I am reworking the authentication infrastructure for medium sized
J2EE application. And I have been writing a simple war to
test some strategies.
My test war uses a simplified
servlet controller ala Pet Store. In effort to protect some 'stuff' from being 'called' directily w/o going thru a controller, I installed a security contraint on a URL
pattern and its role is set to 'nobody' - which is not a role in our security realm (LDAP).
Now the proteced URL contains JSPs that are forwared to by the controller, (which is protected but by a different constraint - that does have defined roles in our realm).
Tomcat (4.0.2) has no problem allowing the controller to do a RequestDispatcher.forward() to a
JSP in the protected URL pattern. iAS 6sp3 (Solaris) generates a 'not authorized' error when attempting to forward to a protected URL.

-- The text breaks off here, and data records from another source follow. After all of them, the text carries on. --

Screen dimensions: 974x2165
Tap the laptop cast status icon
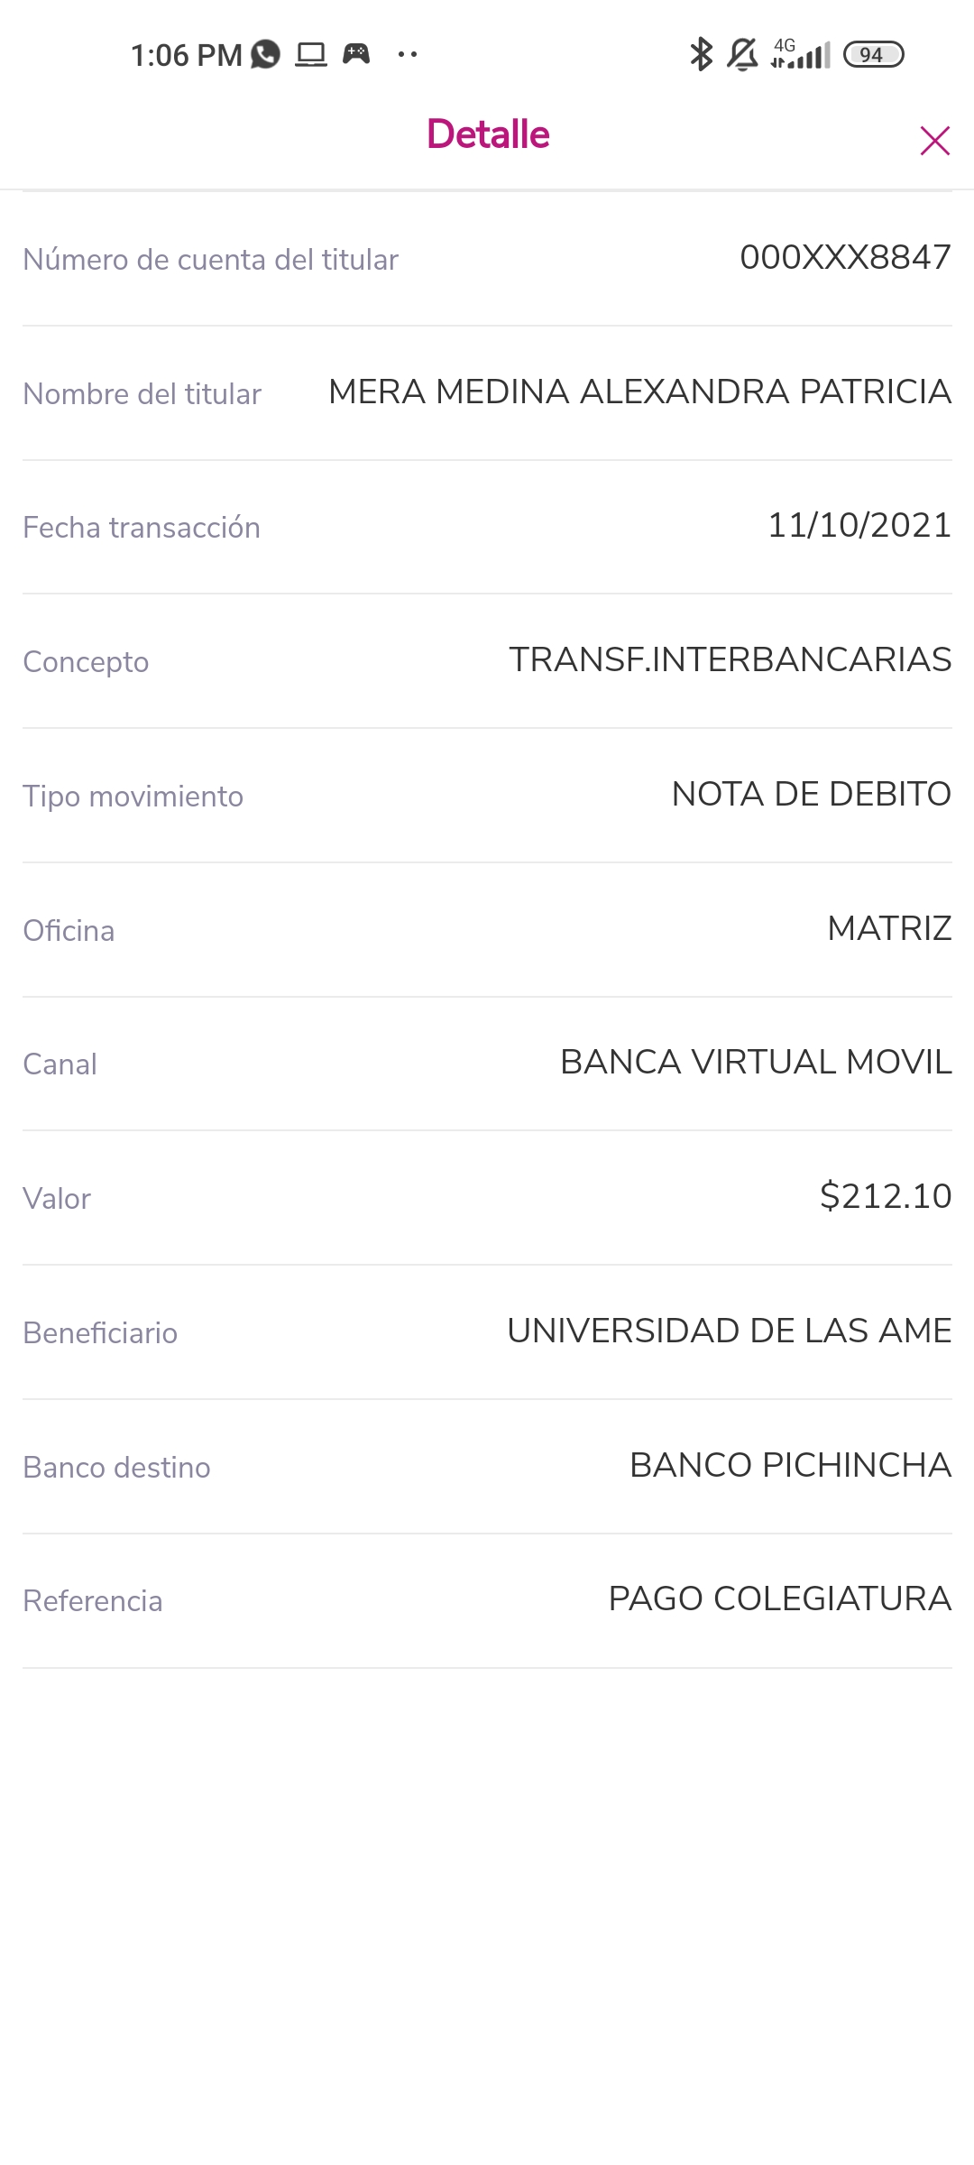pos(311,54)
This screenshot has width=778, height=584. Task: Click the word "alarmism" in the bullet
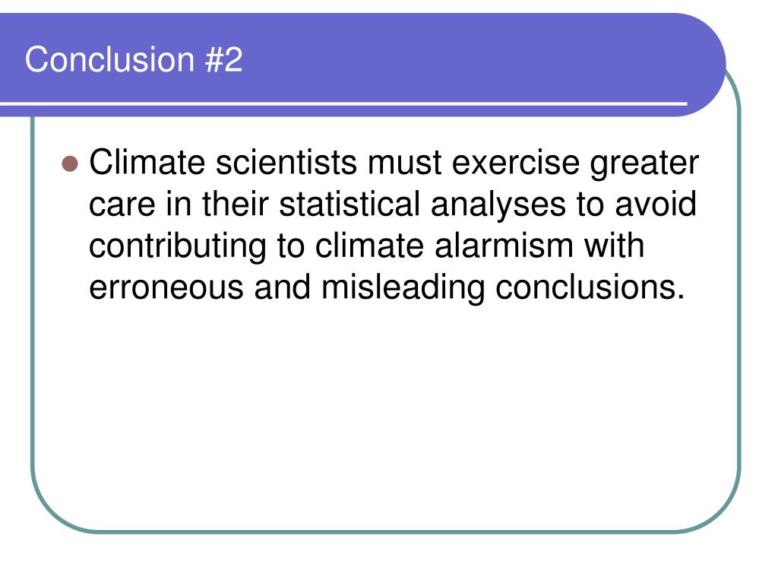click(504, 246)
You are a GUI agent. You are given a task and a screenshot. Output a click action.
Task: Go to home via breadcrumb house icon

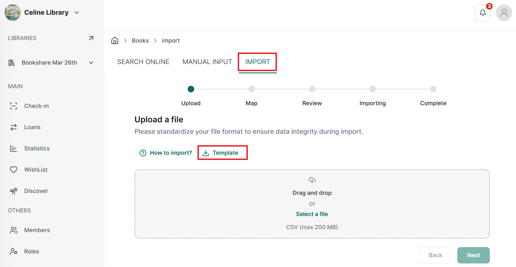click(115, 41)
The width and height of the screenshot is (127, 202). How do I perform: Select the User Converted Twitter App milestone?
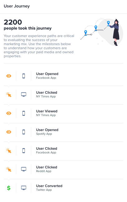pos(64,188)
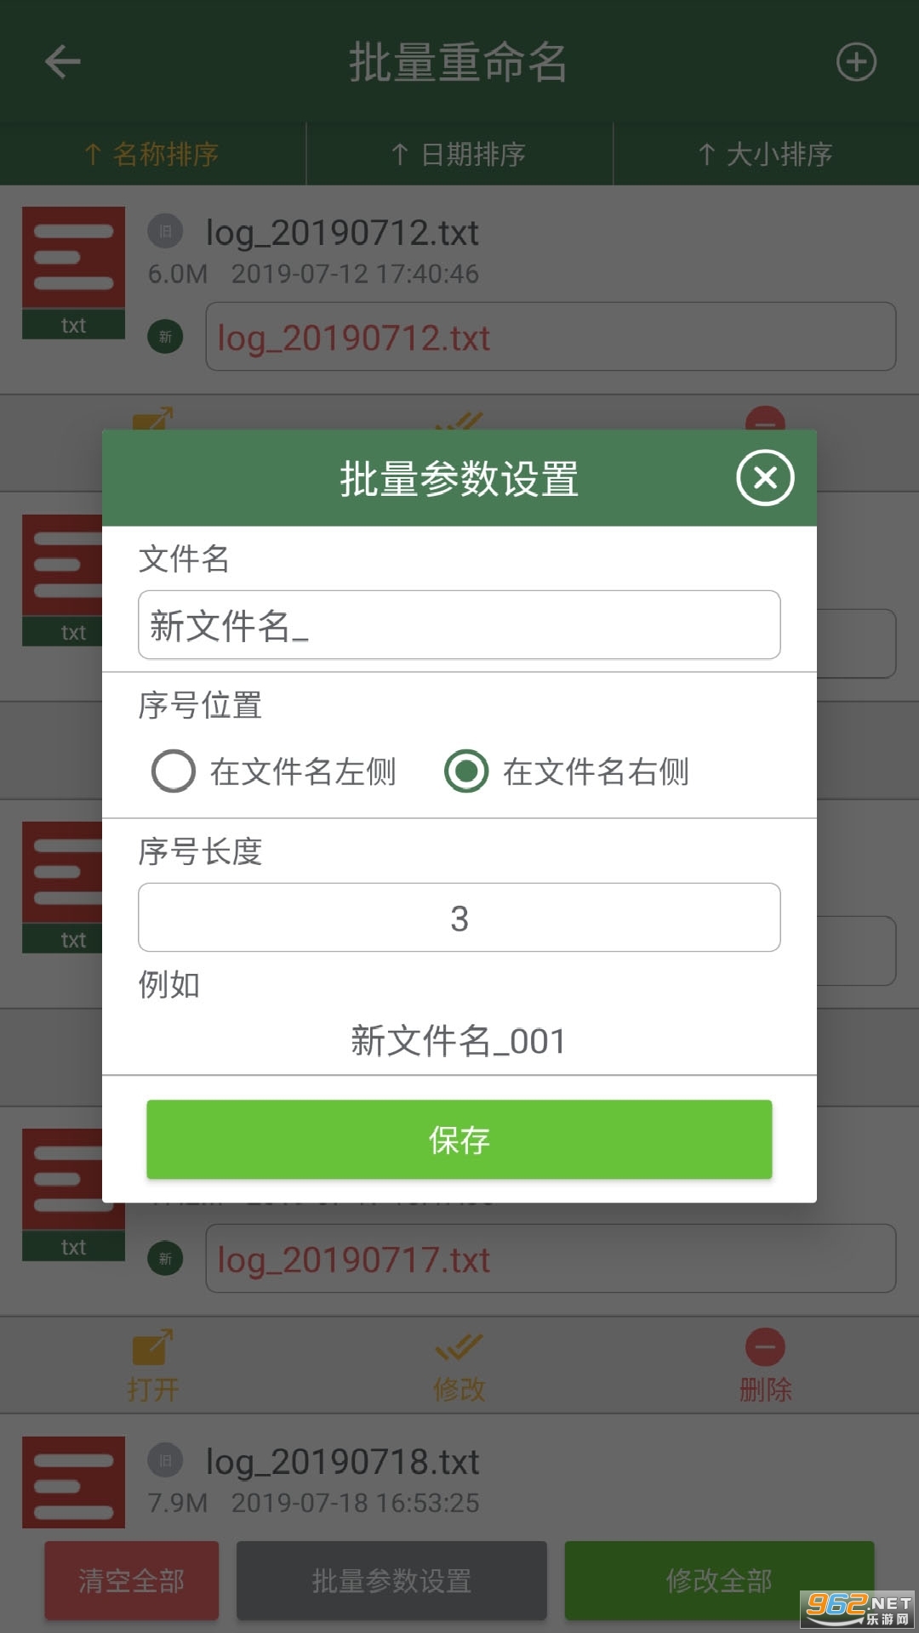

I guess I am thinking maybe iAS has it right: wether I went to the URL directly or thru a forward - the current login doesn't have privs to access the URL.
Who is correct? Also, a co-worker has run a similar test on Weblogic 6 and it appears to behave like Tomcat.
The ultimate objective is to protect the JSPs from direct calls. What might be another strategy? Put them under WEB-INF? Where would one forward to in this setup? Oh, we are likely to bail on iAS soon, and go to Weblogic, so a XAppServer solution is highly desireable.